Es ist nicht leicht, heikle Themen anzusprechen, gerade wenn es an emotionale, persönliche oder leidenschaftliche Sachverhalte geht. Ein HipHop-Fan sieht sein Genre ungern Kritik ausgesetzt. Egal, ob die kritischen Worte berechtigt oder konstruktiv sein mögen, ein Fan wird seine heilige Kuh verteidigen, er wird den kritischen Stimmen Ahnung und Zugehörigkeit absprechen, ihnen die Deutungshoheit über das Thema verweigern oder sie über zweifelhafte Taktiken aus dem Diskurs exkludieren. Das lässt sich jetzt gerade live und in Farbe beobachten, denn die Frankfurter Allgemeine Zeitung veröffentlichte vor einigen Tagen einen Artikel, in dem die Autorin "The Story of OJ" – insbesondere die kontroverse, antisemitische Textzeile daraus – von Jay Z zum Anlass nimmt, das grundlegende Problem um Hatespeech und Diskriminierung in der HipHop-Kultur zu beleuchten.

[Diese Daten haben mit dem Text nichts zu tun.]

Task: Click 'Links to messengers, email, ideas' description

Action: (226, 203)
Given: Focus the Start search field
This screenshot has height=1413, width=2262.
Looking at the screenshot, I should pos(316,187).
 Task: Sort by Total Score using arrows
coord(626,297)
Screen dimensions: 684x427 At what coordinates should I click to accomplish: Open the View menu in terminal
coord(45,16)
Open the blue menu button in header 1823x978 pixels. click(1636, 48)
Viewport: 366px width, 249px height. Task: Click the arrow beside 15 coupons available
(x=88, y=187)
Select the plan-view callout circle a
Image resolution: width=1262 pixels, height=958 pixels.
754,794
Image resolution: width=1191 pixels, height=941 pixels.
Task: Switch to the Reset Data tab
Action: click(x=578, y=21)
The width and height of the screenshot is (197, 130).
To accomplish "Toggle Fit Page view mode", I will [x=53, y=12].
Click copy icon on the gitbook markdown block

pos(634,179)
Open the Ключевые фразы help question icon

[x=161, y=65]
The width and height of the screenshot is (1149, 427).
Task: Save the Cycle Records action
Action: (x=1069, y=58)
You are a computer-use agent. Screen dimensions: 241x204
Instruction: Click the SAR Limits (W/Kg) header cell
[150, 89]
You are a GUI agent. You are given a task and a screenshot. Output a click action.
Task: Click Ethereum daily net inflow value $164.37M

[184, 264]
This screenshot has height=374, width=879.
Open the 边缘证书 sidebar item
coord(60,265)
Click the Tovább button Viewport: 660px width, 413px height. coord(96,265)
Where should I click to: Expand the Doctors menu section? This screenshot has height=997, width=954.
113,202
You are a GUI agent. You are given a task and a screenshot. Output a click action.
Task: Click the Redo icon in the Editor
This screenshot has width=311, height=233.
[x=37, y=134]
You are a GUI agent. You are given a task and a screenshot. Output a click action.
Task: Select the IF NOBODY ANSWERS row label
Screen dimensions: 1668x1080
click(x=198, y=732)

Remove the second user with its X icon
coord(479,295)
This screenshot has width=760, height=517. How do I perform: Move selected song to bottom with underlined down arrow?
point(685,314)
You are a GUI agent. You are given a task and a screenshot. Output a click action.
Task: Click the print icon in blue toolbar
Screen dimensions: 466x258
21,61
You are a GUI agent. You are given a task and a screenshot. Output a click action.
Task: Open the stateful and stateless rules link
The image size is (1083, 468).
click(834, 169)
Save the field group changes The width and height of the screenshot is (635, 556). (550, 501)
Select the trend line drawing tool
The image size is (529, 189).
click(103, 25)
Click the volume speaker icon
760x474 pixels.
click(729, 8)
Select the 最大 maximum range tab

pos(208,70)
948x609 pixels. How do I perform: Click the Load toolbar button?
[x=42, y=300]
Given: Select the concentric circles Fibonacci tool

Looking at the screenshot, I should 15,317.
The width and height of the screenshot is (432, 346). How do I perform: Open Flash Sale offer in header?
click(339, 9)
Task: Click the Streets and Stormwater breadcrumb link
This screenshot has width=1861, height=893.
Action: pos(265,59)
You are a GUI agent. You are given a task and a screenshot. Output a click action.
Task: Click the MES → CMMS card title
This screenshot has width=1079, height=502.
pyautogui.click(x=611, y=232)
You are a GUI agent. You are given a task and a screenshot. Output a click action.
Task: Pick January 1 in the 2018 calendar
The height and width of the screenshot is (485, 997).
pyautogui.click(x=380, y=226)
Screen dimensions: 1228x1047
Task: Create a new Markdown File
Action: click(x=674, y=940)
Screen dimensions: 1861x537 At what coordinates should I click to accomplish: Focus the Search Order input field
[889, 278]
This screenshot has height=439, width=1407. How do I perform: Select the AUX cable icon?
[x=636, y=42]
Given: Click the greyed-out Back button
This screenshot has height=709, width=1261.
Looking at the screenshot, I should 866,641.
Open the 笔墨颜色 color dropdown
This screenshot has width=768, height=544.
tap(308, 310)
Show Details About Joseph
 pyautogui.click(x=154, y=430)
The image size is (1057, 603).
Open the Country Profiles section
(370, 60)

"Eine Zeile zu viel" sei es gewesen, als Rap-Millionär, Mittvierziger und Familienvater Jay Z antisemitische Ressentiments reproduziert hat. Kurz rekapitulierend erzählt die Autorin in konstruktivem, wohlwollenden Tonfall von den Wurzeln der Kultur, von ihrer eigenen Leidenschaft zum Genre und wirft daraufhin dennoch der Community vor, sich in aller Selbstreferenz im Umgang mit kritischen Positionen und diskriminierenden Inhalten selbst zu belügen und sich jenseits der moralischen Richtlinien zu positionieren. Kurzum: Sie wirft HipHop vor, Hatespeech nicht ernsthaft zu konfrontieren, sondern im Rahmen der Kultur abzutun und zu relativieren. Ein durchaus schwerer und großflächiger Vorwurf, aber – lässt man den intuitiven Verteidigungsreflex des Genrefans kurz beiseite – er ist definitiv nicht unangebracht. Auch die Beispiele um den Antisemitismus eines Haftbefehl, den Sexismus eines Kool Savas oder die Homophobie eines SSIO sind durchaus valide Punkte, über die mit einer Selbstverständlichkeit hinweggesehen wird, als wären die toxischen Haltungen Teil der Musik selbst. Dieser Eindruck sollte diskutiert werden, denn trotz aller Sympathie mit der kritischen und differenzierten Auseinandersetzung seitens der Autorin verwechselt der Artikel Ursache und Wirkung, Gefahr und Potential einer musikalischen Subkultur. Grund dafür ist das Missverständnis über die Natur von Kultur an sich: Dröseln wir also auf, wie Kultur funktioniert, wie HipHop funktioniert und warum es ein Trugschluss ist, das toxische Potential dem Genre selbst zuzuschreiben.
[YOUTUBE]
[/YOUTUBE]Don't Shoot at the Messenger – Warum Rap nicht lügt
Wie auch der Artikel schon von Haftbefehl zitiert, fungiert Rap in erster Linie als Sprachrohr. Ein Rapsong reproduziert Ideen, Stigmata und Ressentiments eines sozialen Milieus. Wenn also Savas oder SSIO in ihren Texten vor allem die Idee einer anarchischen, dominanten Maskulinität bedienen und diese dabei durch die Abgrenzung von anderen Gruppen (also Frauen, Homosexuelle, etc.) deutlich zu machen suchen, lernen wir, dass entweder sie selbst sich diese Idee zu Eigen gemacht haben oder dass sie erwarten, mit dieser Idee in ihrer jeweiligen Zielgruppe Resonanz zu erfahren. In beiden Fällen lernen wir, dass das soziale Milieu, aus dem die beiden Musiker aufgestiegen sind und das sie kulturell ansprechen, eine internalisierte Vorstellung von toxischer Maskulinität vorweist, das mit derartig artikulierten Gedanken resoniert. Kurz gesagt: Durch diese Texte eröffnet sich ein Bild von internalisierter Diskriminierung, das sich irgendwo in der kulturellen Sozialisierung der beiden Künstler widerspiegeln muss. Die Autorin zieht nun den Umkehrschluss und behauptet, dass HipHop als einziger gemeinsamer Nenner und als leitende Kultur von Künstlern wie Zielgruppe also die Basis sein muss, auf der sich diese politischen Inhalte manifestieren können. Und das mag nicht komplett falsch sein, jedoch verwechselt es Basis und Medium. Doch um das diskutieren zu können, muss man zunächst einen kritischeren Blick auf den Kulturbegriff der HipHop-Szene werfen.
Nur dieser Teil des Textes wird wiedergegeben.